Énoncé écrit 1 |
Reproduisez à l'identique les lignes de données, en partant de celle qui contient « Viewport: 1000px width, 981px » et en finissant par celle qui contient « Looking at the screenshot, I should pos(378,232). ».

Extrait fourni |

Paroisse Saint Loup


Sommaire > Vie de la paroisse > Homélies > Archives > 2019 > Avent et Noël 2019 > Dimanche de la Sainte Famille – Année A

Dimanche de la Sainte Famille – Année A

Samedi 28 janvier 2020 église Sainte-Marie du Genevrey de Vif

« Gardien du Rédempteur »

En cette fête, c’est le mystère de notre double filiation qui nous est offert, à la lumière de la sainte famille : je veux parler de notre filiation humaine et de notre filiation divine. L’une et l’autre sont un don de la grâce de Dieu, la première trouvant son accomplissement dans la seconde. La sainte famille en est l’exemple parfait. La perfection de la filiation humaine, bien qu’empruntant des voies extraordinaires, se montre dans l’accueil de l’enfant dans une plénitude de foi, d’abandon et d’amour. La perfection de la filiation divine se dévoile dans la réponse de l’enfant à ses parents, comme homme et comme Fils de Dieu. Heureuses sont ces familles, ces foyers d’amour, qui accompagnent leurs enfants jusqu’à l’accueil profond de leur vocation baptismale et peut-être religieuse.

Énoncé écrit 2 |
Selon l'homélie, quelles sont les deux filiations dont la fête de la Sainte Famille offre le mystère ?

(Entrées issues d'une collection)

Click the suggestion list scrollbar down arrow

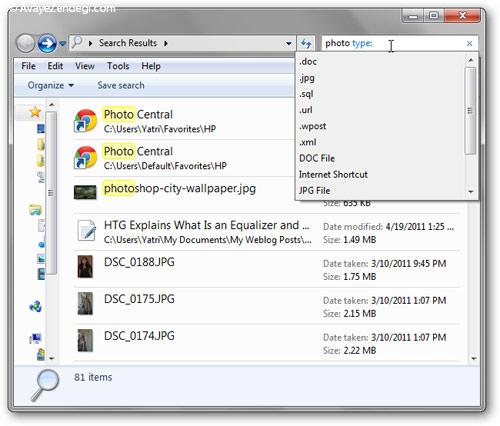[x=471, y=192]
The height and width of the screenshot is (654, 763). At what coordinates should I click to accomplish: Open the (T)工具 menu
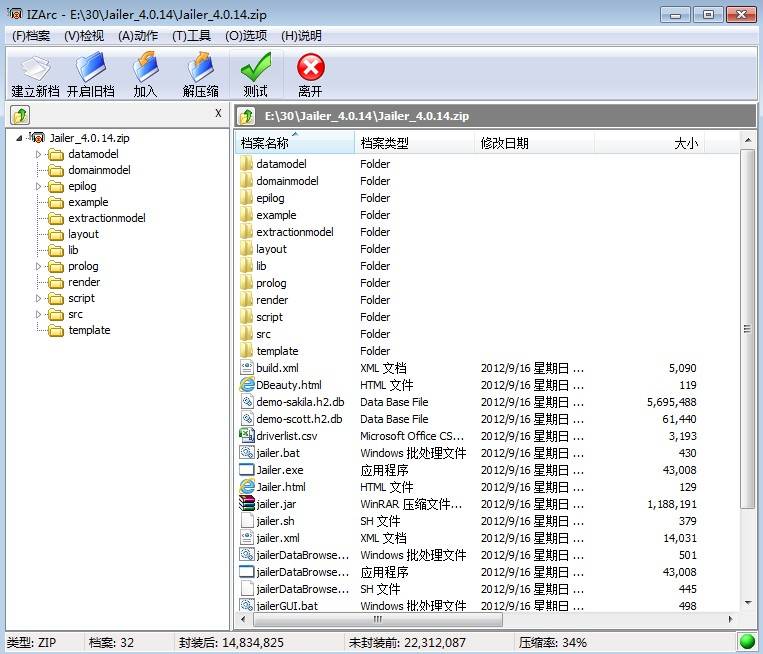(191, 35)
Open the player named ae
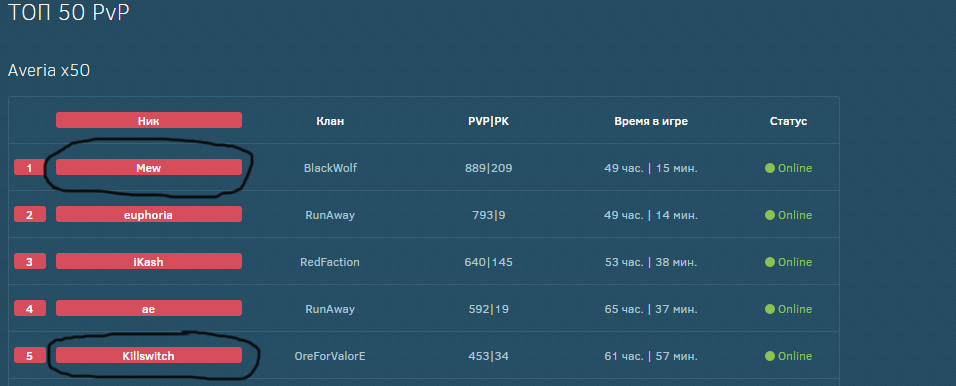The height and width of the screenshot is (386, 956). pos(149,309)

--

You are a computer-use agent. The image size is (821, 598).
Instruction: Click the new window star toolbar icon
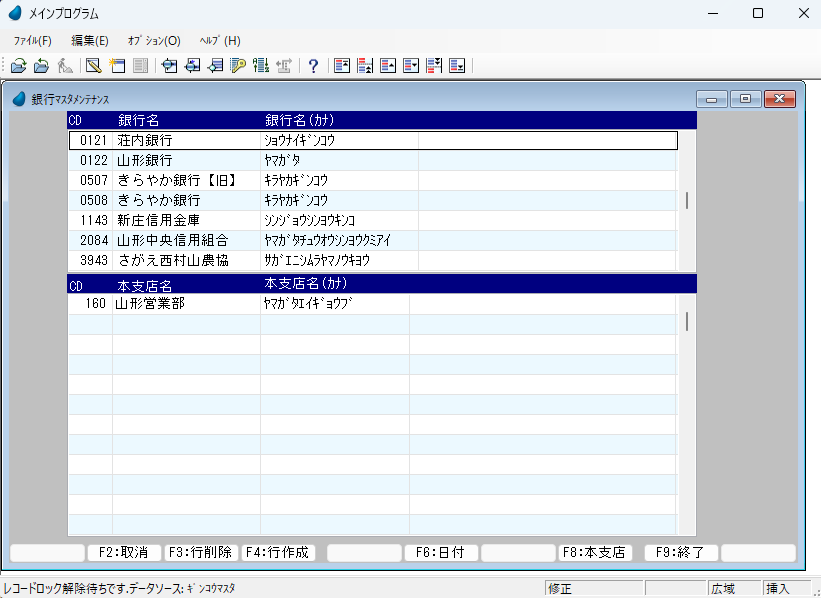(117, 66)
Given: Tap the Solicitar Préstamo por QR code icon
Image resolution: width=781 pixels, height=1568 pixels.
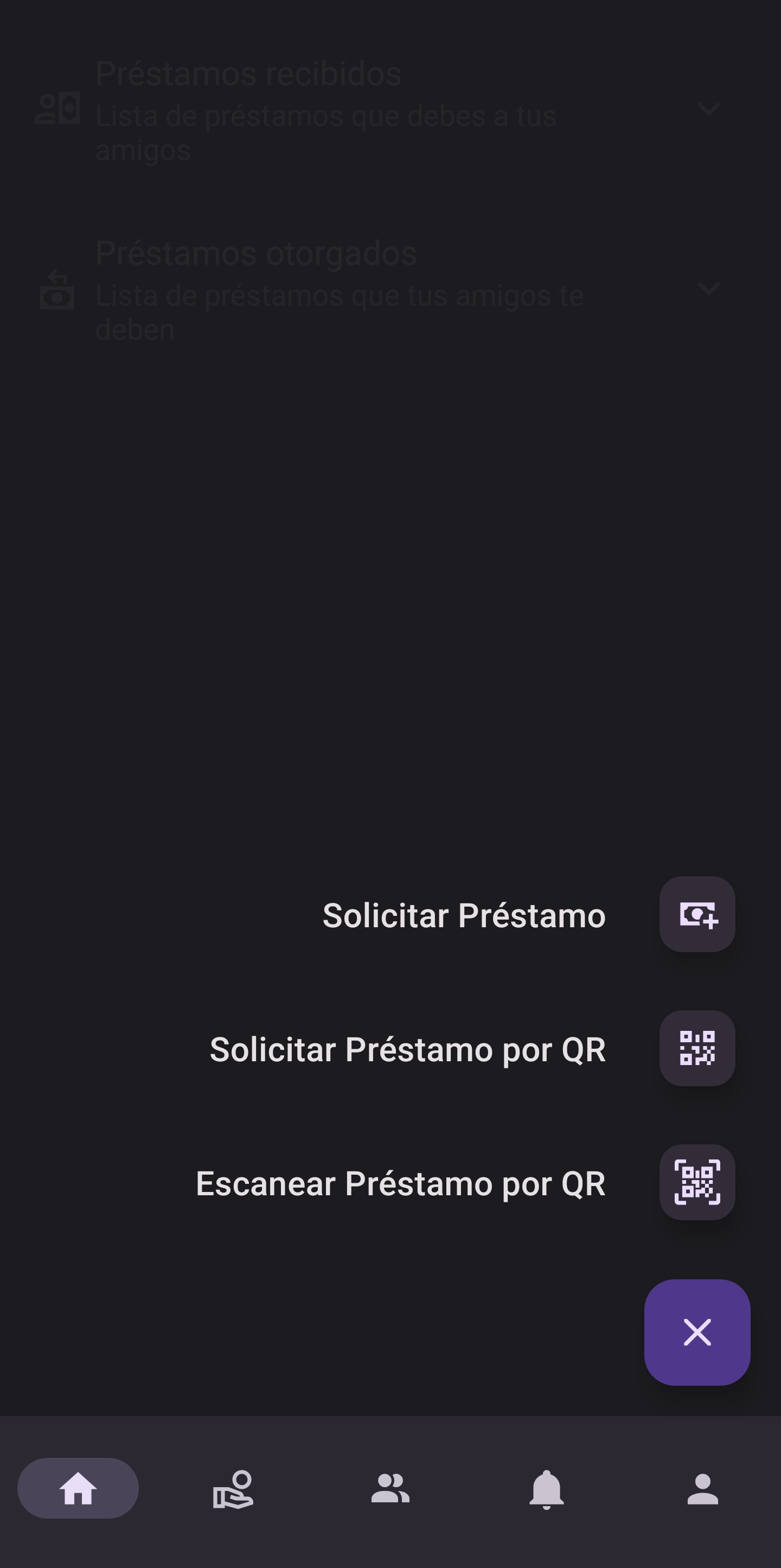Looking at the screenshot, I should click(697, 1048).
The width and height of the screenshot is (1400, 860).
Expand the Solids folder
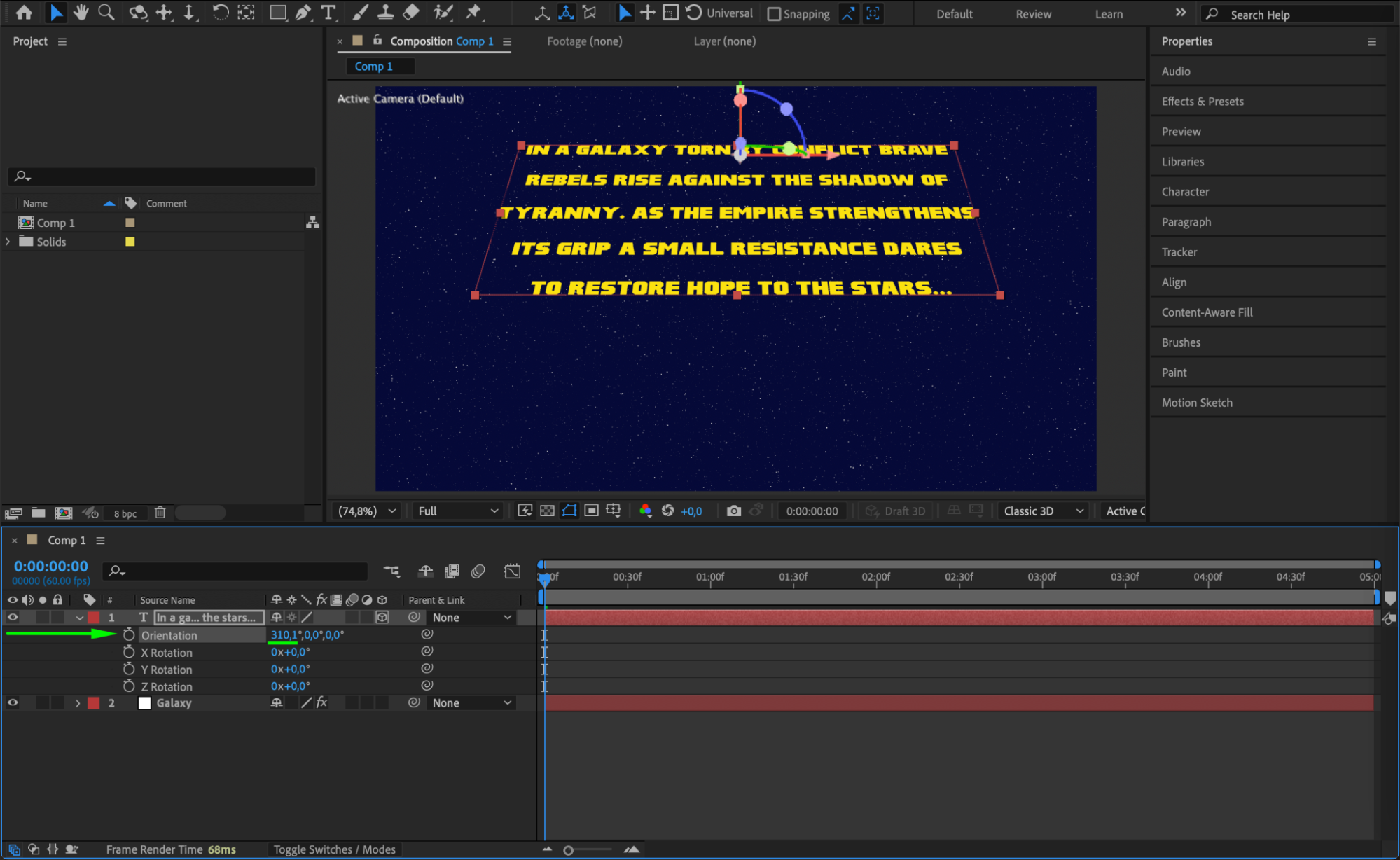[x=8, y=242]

...

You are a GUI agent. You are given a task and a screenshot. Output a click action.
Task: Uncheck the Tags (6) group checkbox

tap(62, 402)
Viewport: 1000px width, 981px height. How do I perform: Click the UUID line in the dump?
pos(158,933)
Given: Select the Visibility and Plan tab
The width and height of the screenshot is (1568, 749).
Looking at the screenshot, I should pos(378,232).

Réponse finale 1 |
Viewport: 1000px width, 981px height. How do I perform: Click the UUID line in the dump?
pos(158,933)
Given: Select the Visibility and Plan tab
The width and height of the screenshot is (1568, 749).
Looking at the screenshot, I should pos(378,232).

Réponse finale 2 |
La filiation humaine et la filiation divine.